Technological advances, such as artificial intelligence and machine learning, will enable digital twins to become even more sophisticated and capable of providing more accurate and useful information.
How do you create a digital twin?
Creating a digital twin is a complex process that requires a deep understanding of the physical system you wish to replicate.
To simplify, the key steps involved are the following.
- definition of objectives and scope: the first step is to clearly define the objectives you want to achieve with the digital twin. This involves determining which aspects of the physical system you wish to replicate and what information you want to obtain from the digital twin;
- data collection: the digital twin needs a large amount of data to accurately represent its physical twin. This data can come from a variety of sources, including the following:
- sensors: sensors installed on the physical twin can collect real-time data on various parameters, such as temperature, pressure, vibration and so on;
- historical data: historical data on the performance of the physical twin, such as maintenance logs and production data, can provide valuable information on system behaviour;
- design documentation: design documentation, such as CAD models and technical specifications, can be used to create the geometric and structural model of the digital twin.

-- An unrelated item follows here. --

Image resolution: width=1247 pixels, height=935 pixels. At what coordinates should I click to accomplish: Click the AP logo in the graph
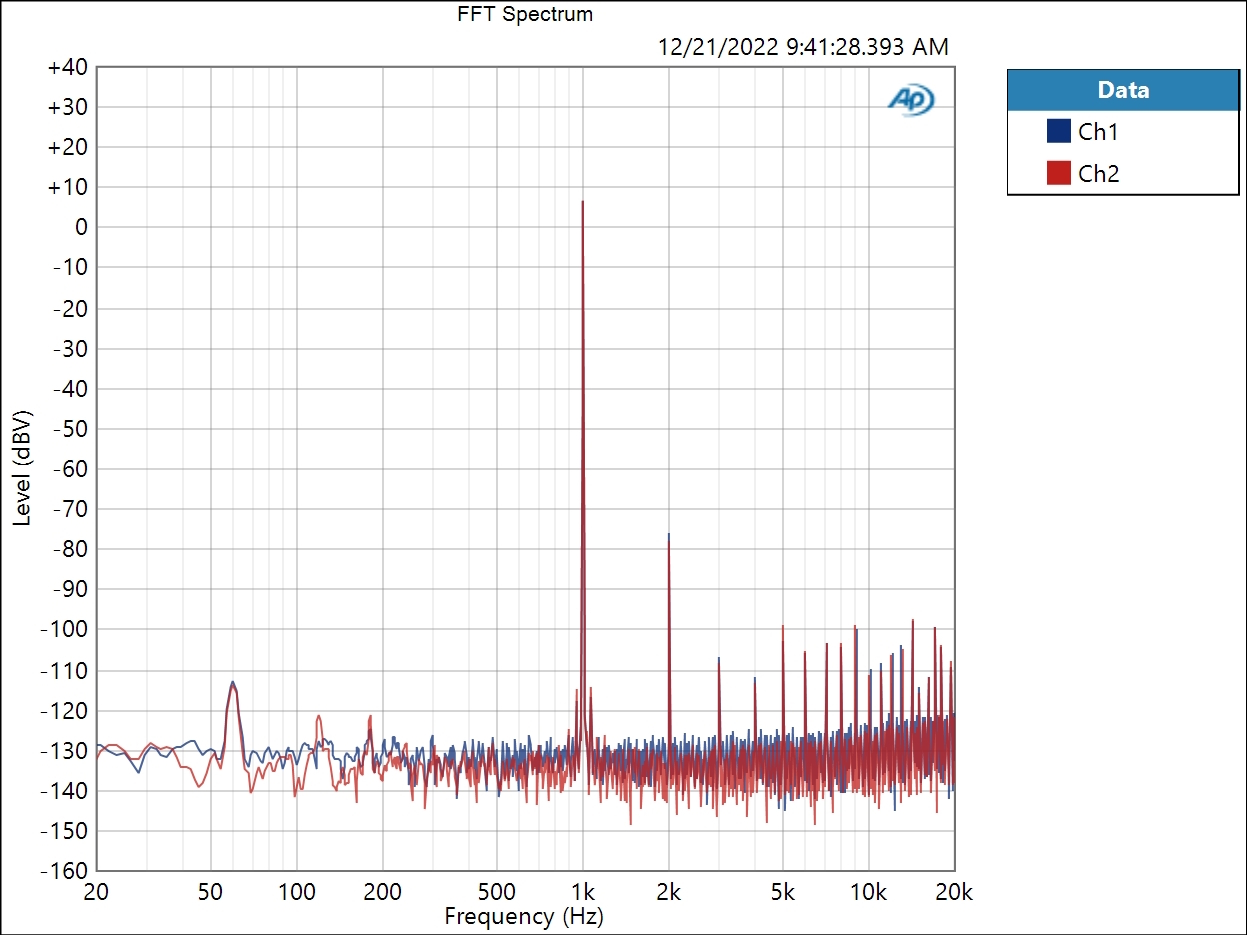pos(911,99)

- digital model creation: the collected data are used to create a digital model of the physical system. This model can include several types of models, including the following:
- geometric models: they represent the shape and size of the physical twin;
- physical models: they simulate the physical behaviour of the physical twin, such as its response to different forces and environmental conditions;
- behavioural models: they represent the behaviour of the physical twin in its operational environment, such as its production process or life-cycle.

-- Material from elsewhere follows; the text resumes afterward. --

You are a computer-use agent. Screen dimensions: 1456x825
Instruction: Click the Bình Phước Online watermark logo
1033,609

- data and model integration: data and models are integrated into a digital platform that enables visualisation, analysis and interaction with the digital twin. This platform can use technologies such as simulation, machine learning and artificial intelligence to process the data and generate useful information;
- validation and calibration: the digital twin is validated and calibrated by comparing its predictions with real-world data. This iterative process allows the accuracy and reliability of the digital twin to be improved.

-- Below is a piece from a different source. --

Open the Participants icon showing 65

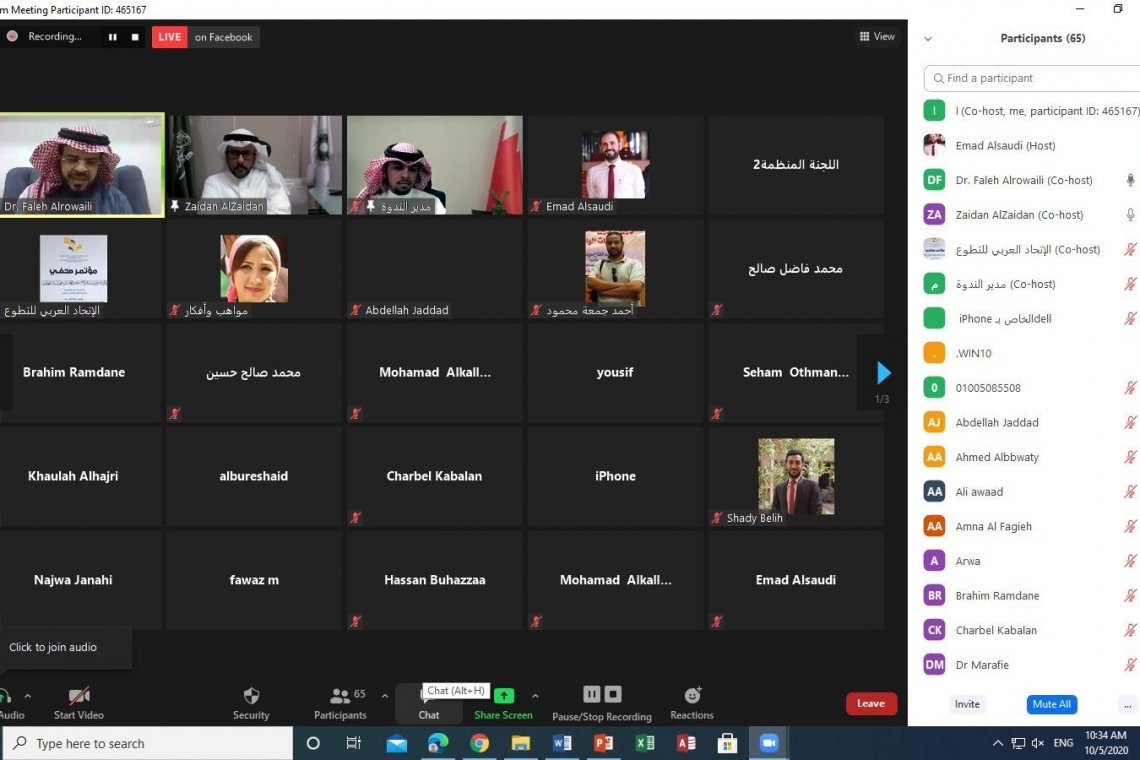coord(341,696)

The complexity of the digital twin will depend on the objectives and scope of the project. Some digital twins may be relatively simple, while others may be extremely detailed and sophisticated, replicating the entire life-cycle of the physical twin.
The choice of tools and technologies for creating the digital twin will depend on the specific needs of the project. Simulation software, data analysis platforms and visualisation tools can be used to create and manage digital twins.
The creation of a digital twin is always an ongoing process. As more data is collected and the physical twin evolves, it must be updated and improved to maintain its accuracy and relevance.